Este tipo de historicismo, quando não é uma alucinação sem sentido de pessoas que não bate bem da cabeça, se trata obviamente da cortina de fumaça da qual as forças de subversão mundial operam. Surpreendemente, mesmo entre aqueles que anseiam restaurar uma ordem antiga, existem alguns que não estão cientes disto; eles são incapazes de rejeitar o mito historicista em todas as suas formas, não reconhecendo que são os homens que fazem ou desfazem a história, se for dado a oportunidade. Temos que ser opostos a qualquer consagração e "racionalização" do status quo e devemos negar qualquer reconhecimento das forças ou correntes que assumiram o poder. Devemos recordar que o anátema de ser "anti-histórico" e "fora da história" é lançado contra aqueles que ainda se lembram do modo como as coisas eram antes e que chamam a subversão pelo seu nome, em vez de se conformar com os processos que estão precipitando o declínio do mundo.
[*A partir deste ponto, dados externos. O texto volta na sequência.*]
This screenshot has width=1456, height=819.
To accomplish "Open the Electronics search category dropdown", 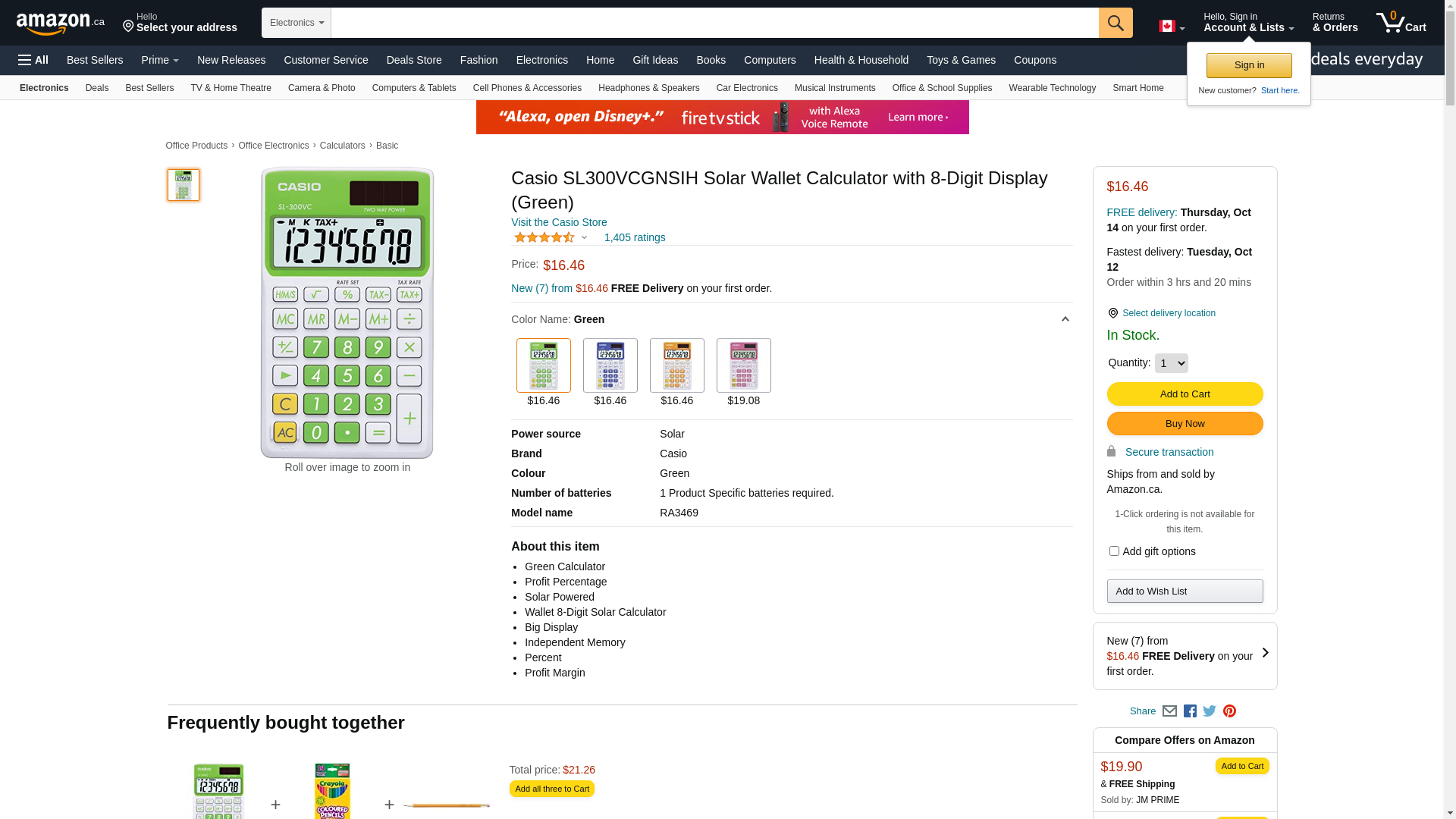I will [x=297, y=23].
Tendo feito isso claro, o homem é restaurado a uma liberdade de movimento; ao mesmo tempo, o terreno para trabalho está posto para uma possível investigação destinada a julgar as influencias efetivas que promoveram esta ou aquela reviravolta na história. Tendo vencido todos os historicismo, estamos livre tanto da ideia que o passado é algo que mecanicamente determina o presente e também do conceito de uma lei teleológica, evolucionária e transcendental que, para todos efeitos práticos, nos leva de volta ao determinismo. Em seguida, cada fator histórico aparecerá ter um papel condicionante, mas nunca determinante. A possibilidade de uma atitude ativa para o passado será salvaguardado, especialmente a possibilidade de defender tudo que é inspirado por valores supratemporais.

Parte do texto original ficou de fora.